▶ _PROBLEM TO SOLVE_
Without changing a character, output all of the records.

══ EXCERPTED RECORDS

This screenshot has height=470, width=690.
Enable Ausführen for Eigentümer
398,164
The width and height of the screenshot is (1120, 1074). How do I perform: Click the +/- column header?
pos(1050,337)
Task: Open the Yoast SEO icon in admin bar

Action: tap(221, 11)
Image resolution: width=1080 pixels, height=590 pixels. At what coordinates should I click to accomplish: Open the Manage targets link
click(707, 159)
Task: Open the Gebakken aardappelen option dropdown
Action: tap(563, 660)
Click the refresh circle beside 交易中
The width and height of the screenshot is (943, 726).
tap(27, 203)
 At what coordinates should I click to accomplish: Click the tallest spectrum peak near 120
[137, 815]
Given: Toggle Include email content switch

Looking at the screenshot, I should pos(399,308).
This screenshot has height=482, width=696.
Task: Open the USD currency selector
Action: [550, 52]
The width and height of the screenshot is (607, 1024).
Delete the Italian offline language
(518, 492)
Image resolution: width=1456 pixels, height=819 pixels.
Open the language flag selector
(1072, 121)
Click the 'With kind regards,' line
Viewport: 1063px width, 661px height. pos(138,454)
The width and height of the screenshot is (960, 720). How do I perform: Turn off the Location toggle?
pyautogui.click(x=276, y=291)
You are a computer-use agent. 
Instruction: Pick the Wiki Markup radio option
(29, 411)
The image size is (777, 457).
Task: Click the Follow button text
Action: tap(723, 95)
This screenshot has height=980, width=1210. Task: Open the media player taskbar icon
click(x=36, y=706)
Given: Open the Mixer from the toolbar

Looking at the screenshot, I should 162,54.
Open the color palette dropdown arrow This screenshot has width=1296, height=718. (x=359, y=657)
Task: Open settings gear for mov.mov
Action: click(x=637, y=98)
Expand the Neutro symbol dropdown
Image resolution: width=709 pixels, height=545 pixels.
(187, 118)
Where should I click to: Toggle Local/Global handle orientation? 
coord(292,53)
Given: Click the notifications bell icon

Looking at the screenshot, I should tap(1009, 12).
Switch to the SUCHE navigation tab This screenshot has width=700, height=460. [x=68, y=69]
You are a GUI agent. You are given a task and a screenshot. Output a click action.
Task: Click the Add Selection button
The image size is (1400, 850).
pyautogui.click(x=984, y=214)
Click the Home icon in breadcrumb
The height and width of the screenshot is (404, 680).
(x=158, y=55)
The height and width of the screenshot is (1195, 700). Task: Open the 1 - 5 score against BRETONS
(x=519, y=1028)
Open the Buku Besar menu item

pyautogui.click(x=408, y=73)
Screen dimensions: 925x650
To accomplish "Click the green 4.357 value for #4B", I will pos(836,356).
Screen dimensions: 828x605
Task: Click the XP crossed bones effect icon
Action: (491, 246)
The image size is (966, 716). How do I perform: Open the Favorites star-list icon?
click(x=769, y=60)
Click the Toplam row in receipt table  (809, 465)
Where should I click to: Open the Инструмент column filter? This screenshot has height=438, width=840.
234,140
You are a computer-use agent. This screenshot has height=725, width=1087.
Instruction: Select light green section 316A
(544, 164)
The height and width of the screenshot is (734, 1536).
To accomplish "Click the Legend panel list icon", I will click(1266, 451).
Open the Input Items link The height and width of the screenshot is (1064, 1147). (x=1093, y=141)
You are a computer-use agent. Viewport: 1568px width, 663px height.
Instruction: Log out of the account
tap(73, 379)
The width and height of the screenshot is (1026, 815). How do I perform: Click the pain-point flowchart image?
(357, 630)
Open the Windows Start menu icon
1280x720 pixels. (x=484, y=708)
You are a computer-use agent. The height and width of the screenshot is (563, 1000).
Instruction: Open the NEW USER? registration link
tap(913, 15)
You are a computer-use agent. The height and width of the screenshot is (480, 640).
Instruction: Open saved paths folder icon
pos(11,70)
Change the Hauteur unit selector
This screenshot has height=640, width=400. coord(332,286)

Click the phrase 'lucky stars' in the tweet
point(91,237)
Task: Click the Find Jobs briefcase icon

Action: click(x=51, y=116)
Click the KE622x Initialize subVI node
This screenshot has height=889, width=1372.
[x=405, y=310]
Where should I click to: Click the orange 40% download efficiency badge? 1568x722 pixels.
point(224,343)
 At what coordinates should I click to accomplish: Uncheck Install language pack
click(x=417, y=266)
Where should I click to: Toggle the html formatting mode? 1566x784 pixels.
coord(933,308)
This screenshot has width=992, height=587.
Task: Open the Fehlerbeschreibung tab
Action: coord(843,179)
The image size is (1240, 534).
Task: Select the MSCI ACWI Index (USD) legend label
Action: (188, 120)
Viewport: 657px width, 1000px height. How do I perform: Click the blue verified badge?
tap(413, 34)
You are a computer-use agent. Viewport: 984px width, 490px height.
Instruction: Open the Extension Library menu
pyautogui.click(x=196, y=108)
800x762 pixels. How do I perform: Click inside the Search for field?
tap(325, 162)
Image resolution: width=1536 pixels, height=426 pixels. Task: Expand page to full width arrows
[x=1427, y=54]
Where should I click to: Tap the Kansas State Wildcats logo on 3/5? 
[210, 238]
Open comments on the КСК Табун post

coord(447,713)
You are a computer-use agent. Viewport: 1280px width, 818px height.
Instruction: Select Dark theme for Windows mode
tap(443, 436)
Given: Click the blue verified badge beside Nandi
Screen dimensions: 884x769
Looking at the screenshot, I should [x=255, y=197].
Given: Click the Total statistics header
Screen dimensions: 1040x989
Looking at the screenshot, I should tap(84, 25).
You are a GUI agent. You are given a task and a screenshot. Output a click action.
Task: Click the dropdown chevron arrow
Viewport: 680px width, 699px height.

════

▶ _SOLVED PROBLEM_
This screenshot has height=470, width=690.
Enable Ausführen for Eigentümer
398,164
The width and height of the screenshot is (1120, 1074). How do I perform: Click the +/- column header?
pos(1050,337)
Task: Open the Yoast SEO icon in admin bar

Action: tap(221, 11)
Image resolution: width=1080 pixels, height=590 pixels. At what coordinates should I click to accomplish: Open the Manage targets link
click(707, 159)
Task: Open the Gebakken aardappelen option dropdown
Action: tap(563, 660)
Click the refresh circle beside 交易中
The width and height of the screenshot is (943, 726).
tap(27, 203)
 At what coordinates should I click to accomplish: Click the tallest spectrum peak near 120
[137, 815]
Given: Toggle Include email content switch

Looking at the screenshot, I should pos(399,308).
This screenshot has height=482, width=696.
Task: Open the USD currency selector
Action: [550, 52]
The width and height of the screenshot is (607, 1024).
Delete the Italian offline language
(518, 492)
Image resolution: width=1456 pixels, height=819 pixels.
Open the language flag selector
(1072, 121)
Click the 'With kind regards,' line
Viewport: 1063px width, 661px height. pos(138,454)
The width and height of the screenshot is (960, 720). How do I perform: Turn off the Location toggle?
pyautogui.click(x=276, y=291)
You are a computer-use agent. 
Instruction: Pick the Wiki Markup radio option
(29, 411)
The image size is (777, 457).
Task: Click the Follow button text
Action: tap(723, 95)
This screenshot has height=980, width=1210. Task: Open the media player taskbar icon
click(x=36, y=706)
Given: Open the Mixer from the toolbar

Looking at the screenshot, I should 162,54.
Open the color palette dropdown arrow This screenshot has width=1296, height=718. (x=359, y=657)
Task: Open settings gear for mov.mov
Action: click(x=637, y=98)
Expand the Neutro symbol dropdown
Image resolution: width=709 pixels, height=545 pixels.
(187, 118)
Where should I click to: Toggle Local/Global handle orientation? 
coord(292,53)
Given: Click the notifications bell icon

Looking at the screenshot, I should tap(1009, 12).
Switch to the SUCHE navigation tab This screenshot has width=700, height=460. [x=68, y=69]
You are a GUI agent. You are given a task and a screenshot. Output a click action.
Task: Click the Add Selection button
The image size is (1400, 850).
pyautogui.click(x=984, y=214)
Click the Home icon in breadcrumb
The height and width of the screenshot is (404, 680).
(x=158, y=55)
The height and width of the screenshot is (1195, 700). Task: Open the 1 - 5 score against BRETONS
(x=519, y=1028)
Open the Buku Besar menu item

pyautogui.click(x=408, y=73)
Screen dimensions: 925x650
To accomplish "Click the green 4.357 value for #4B", I will pos(836,356).
Screen dimensions: 828x605
Task: Click the XP crossed bones effect icon
Action: (491, 246)
The image size is (966, 716). How do I perform: Open the Favorites star-list icon?
click(x=769, y=60)
Click the Toplam row in receipt table  (809, 465)
Where should I click to: Open the Инструмент column filter? This screenshot has height=438, width=840.
234,140
You are a computer-use agent. This screenshot has height=725, width=1087.
Instruction: Select light green section 316A
(544, 164)
The height and width of the screenshot is (734, 1536).
To accomplish "Click the Legend panel list icon", I will click(1266, 451).
Open the Input Items link The height and width of the screenshot is (1064, 1147). (x=1093, y=141)
You are a computer-use agent. Viewport: 1568px width, 663px height.
Instruction: Log out of the account
tap(73, 379)
The width and height of the screenshot is (1026, 815). How do I perform: Click the pain-point flowchart image?
(357, 630)
Open the Windows Start menu icon
1280x720 pixels. (x=484, y=708)
You are a computer-use agent. The height and width of the screenshot is (563, 1000).
Instruction: Open the NEW USER? registration link
tap(913, 15)
You are a computer-use agent. The height and width of the screenshot is (480, 640).
Instruction: Open saved paths folder icon
pos(11,70)
Change the Hauteur unit selector
This screenshot has height=640, width=400. coord(332,286)

Click the phrase 'lucky stars' in the tweet
point(91,237)
Task: Click the Find Jobs briefcase icon

Action: click(x=51, y=116)
Click the KE622x Initialize subVI node
This screenshot has height=889, width=1372.
[x=405, y=310]
Where should I click to: Click the orange 40% download efficiency badge? 1568x722 pixels.
point(224,343)
 At what coordinates should I click to accomplish: Uncheck Install language pack
click(x=417, y=266)
Where should I click to: Toggle the html formatting mode? 1566x784 pixels.
coord(933,308)
This screenshot has width=992, height=587.
Task: Open the Fehlerbeschreibung tab
Action: coord(843,179)
The image size is (1240, 534).
Task: Select the MSCI ACWI Index (USD) legend label
Action: (188, 120)
Viewport: 657px width, 1000px height. How do I perform: Click the blue verified badge?
tap(413, 34)
You are a computer-use agent. Viewport: 984px width, 490px height.
Instruction: Open the Extension Library menu
pyautogui.click(x=196, y=108)
800x762 pixels. How do I perform: Click inside the Search for field?
tap(325, 162)
Image resolution: width=1536 pixels, height=426 pixels. Task: Expand page to full width arrows
[x=1427, y=54]
Where should I click to: Tap the Kansas State Wildcats logo on 3/5? 
[210, 238]
Open comments on the КСК Табун post

coord(447,713)
You are a computer-use agent. Viewport: 1280px width, 818px height.
Instruction: Select Dark theme for Windows mode
tap(443, 436)
Given: Click the blue verified badge beside Nandi
Screen dimensions: 884x769
Looking at the screenshot, I should [x=255, y=197].
Given: Click the Total statistics header
Screen dimensions: 1040x989
Looking at the screenshot, I should tap(84, 25).
You are a GUI agent. You are given a task and a screenshot. Output a click action.
Task: Click the dropdown chevron arrow
Viewport: 680px width, 699px height.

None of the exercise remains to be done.